◆ The problem
When you reproduce these records, keep every word exactly and drop the images.

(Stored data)
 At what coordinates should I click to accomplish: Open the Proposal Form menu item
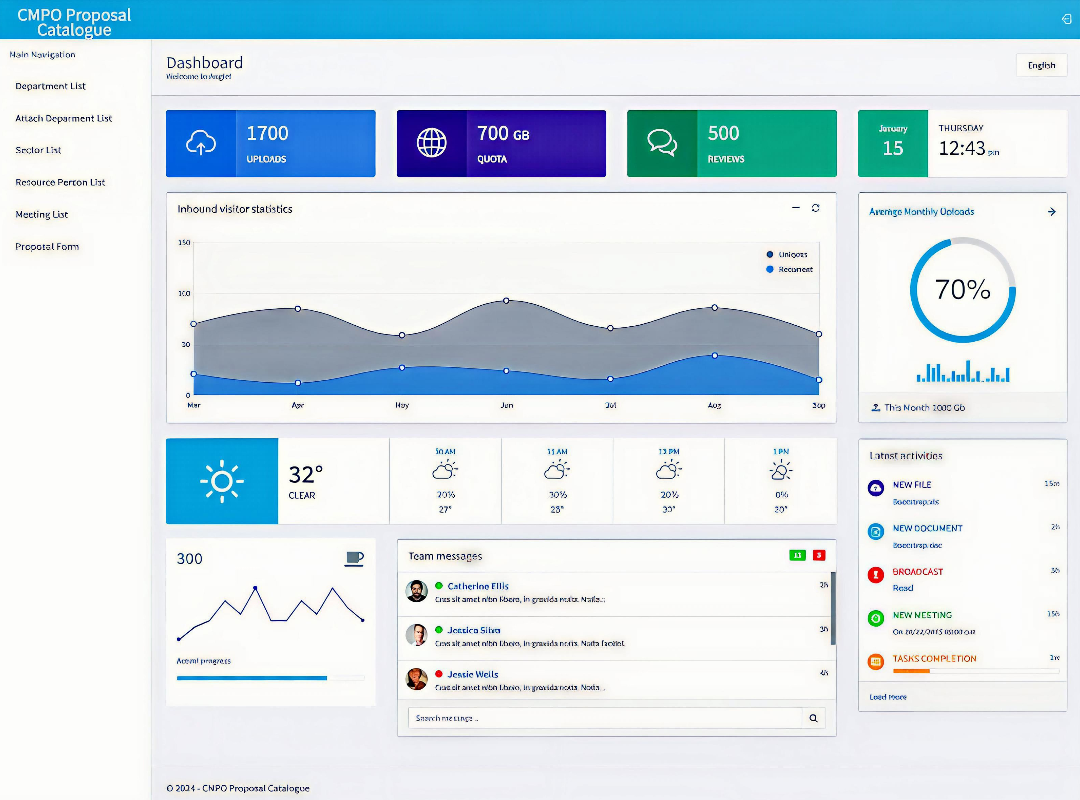(x=47, y=246)
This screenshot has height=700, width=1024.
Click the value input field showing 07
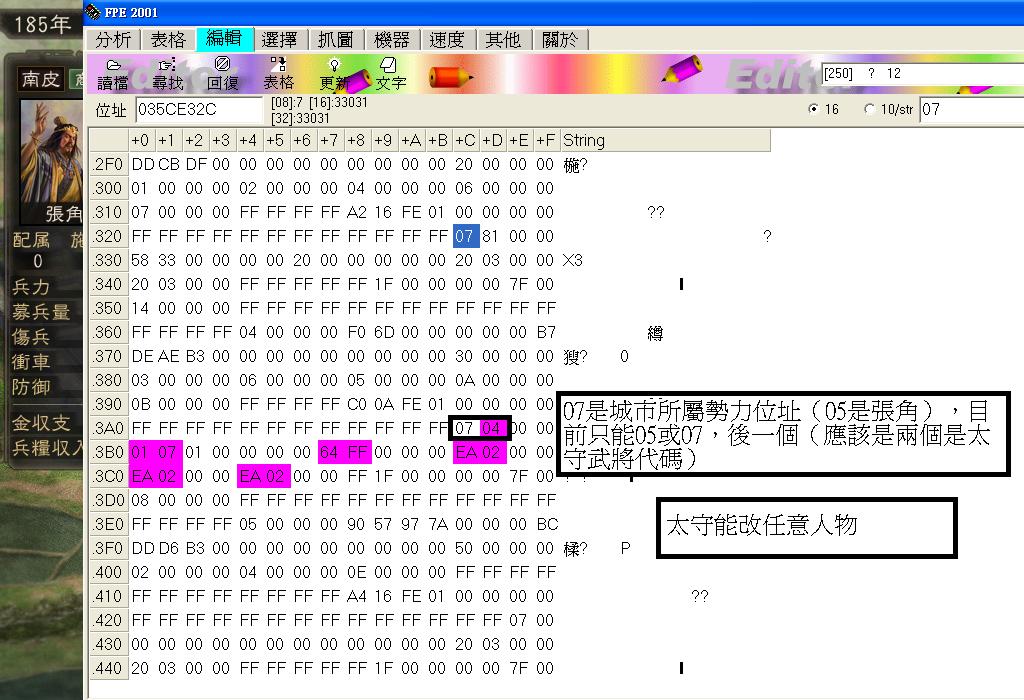point(968,109)
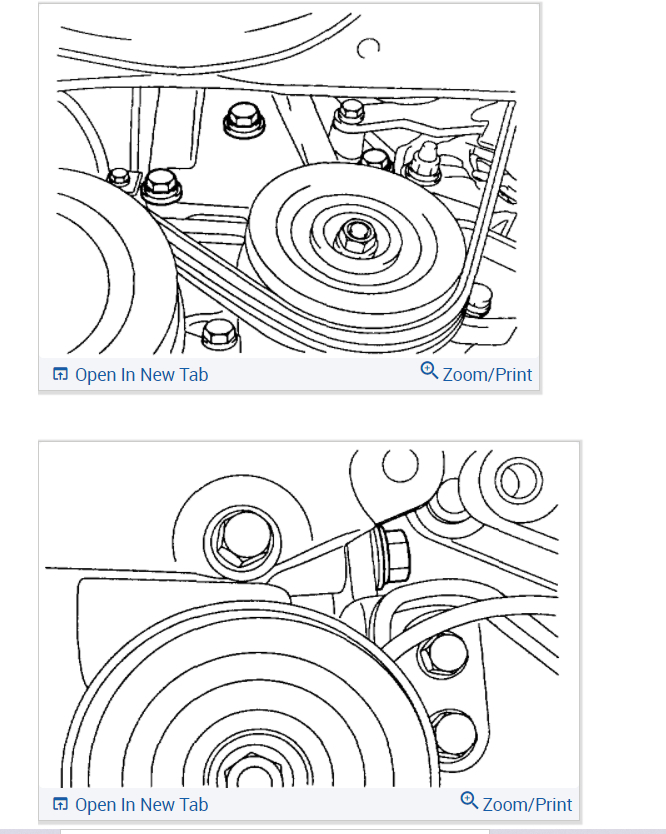Click the open-in-new-tab icon under the top diagram
Screen dimensions: 666x834
(x=60, y=374)
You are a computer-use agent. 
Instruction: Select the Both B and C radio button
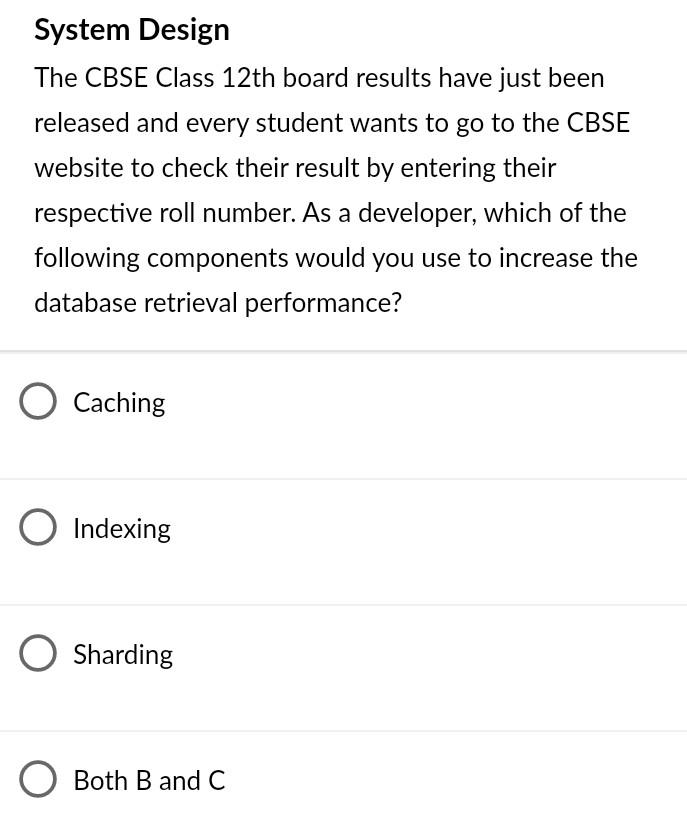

◆ Result for this exercise
 At what coordinates should I click to accomplish: Open the Proposal Form menu item
(x=47, y=246)
This screenshot has height=700, width=1024.
Click the value input field showing 07
point(968,109)
Click the open-in-new-tab icon under the top diagram
Screen dimensions: 666x834
(x=60, y=374)
You are a computer-use agent. 
Instruction: Select the Both B and C radio button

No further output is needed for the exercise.